Nonsynonymous mutations in key genes involved in biological pathways will adversely affect the metabolism, signal transduction, or cellular function and consequently may contribute to cancer initiation and progression. Understanding the functions of major genes in a pathway is critical in locating targeted drug-associated mutations. Two internal gene lists were built from the Cancer Gene Census (CGC, https://cancer.sanger.ac.uk/census)  and the Kyoto Encyclopedia of Genes and Genomes (KEGG, https://www.genome.jp/kegg-bin/show_pathway?hsa05200) to measure the involvement of genes in cancer-related pathways. In total, 576 CGC Tier 1 genes classified based on COSMIC v89 were selected to build the “cancer_genes.list” file as one of VIC’s internal databases; these genes have documented cancer-related activities and evidence of mutations in promoting oncogenic transformation. Meanwhile, 1581 genes involved in cancer pathways were retrieved from KEGG, and we organized these genes into the file “cancer_pathways.list.” If a given mutation is located in a critical gene in a cancer-associated pathway (genes in cancers_genes.list), it is marked with a score of 2; if a variant is present in a gene potentially involved in a cancer-associated pathway (genes in cancer_pathways.list), it is marked with a score of 1; as for variants in genes with unclear functions, they are marked with a score of 0. We acknowledge that the gene list and pathway list may not be comprehensive/accurate and may not be optimal when specific types of cancer are examined, and users can substitute their own gene/pathway list in the VIC software.

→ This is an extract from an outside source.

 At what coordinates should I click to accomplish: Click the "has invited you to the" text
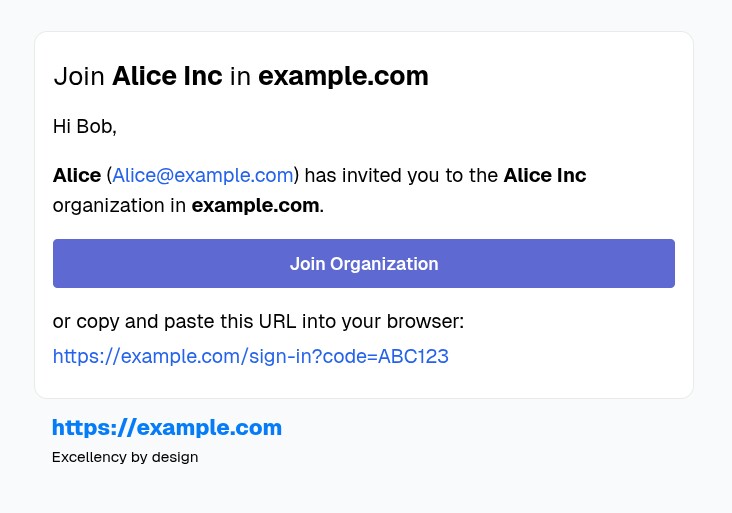point(401,176)
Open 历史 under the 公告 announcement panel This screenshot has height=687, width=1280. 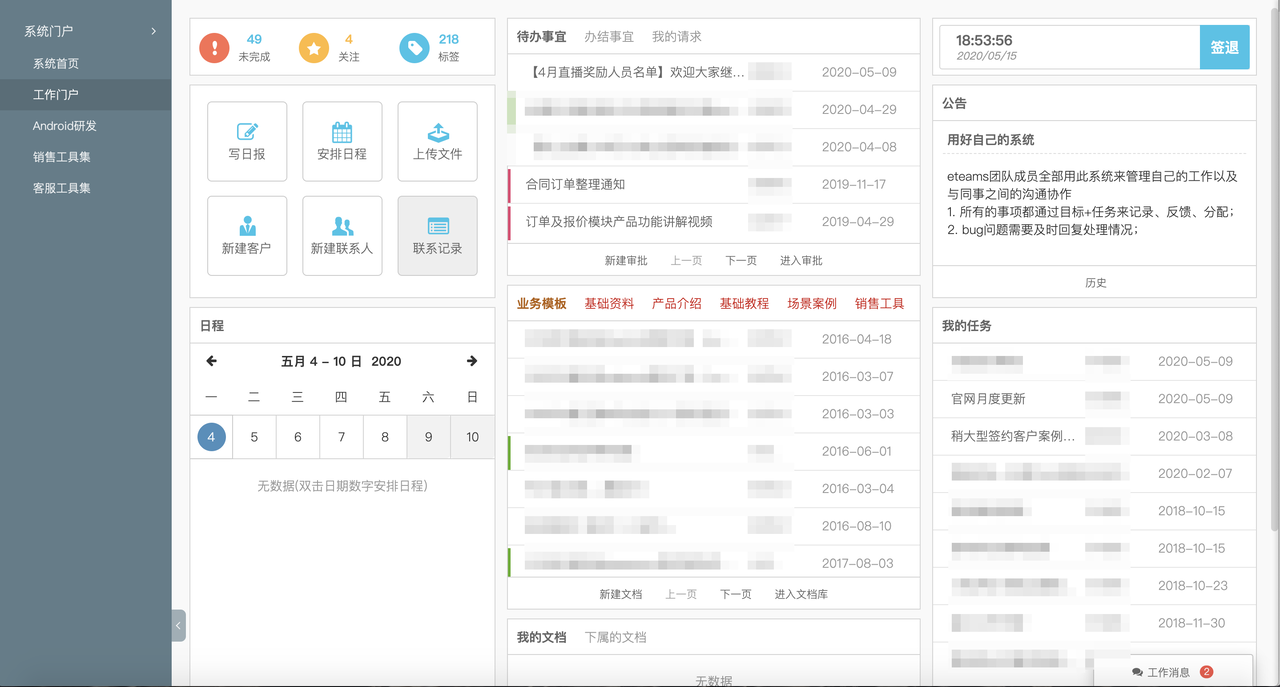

Researchers and clinical professionals publish their research and clinical trial results to share their discoveries with the scientific community. One could study the function and clinical impact of a variant or gene by searching scientific publications. However, the conclusions may vary among studies due to different study designs, methods, populations, and objectives. Because it requires a massive workload to search and filter out the relevant publications, VIC currently does not automatically score a variant based on this criterion. Nevertheless, VIC presents available publications documented in CIViC in the final results (to facilitate human reviewers make judgment); moreover, users can compile a private collection of variants of interest and VIC will take the clinical interpretation defined by users in addition to providing other annotations in the final result. This function can be activated by the “-l user_specified_list” option, and an example of the “known-list file” is provided as Additional file 2.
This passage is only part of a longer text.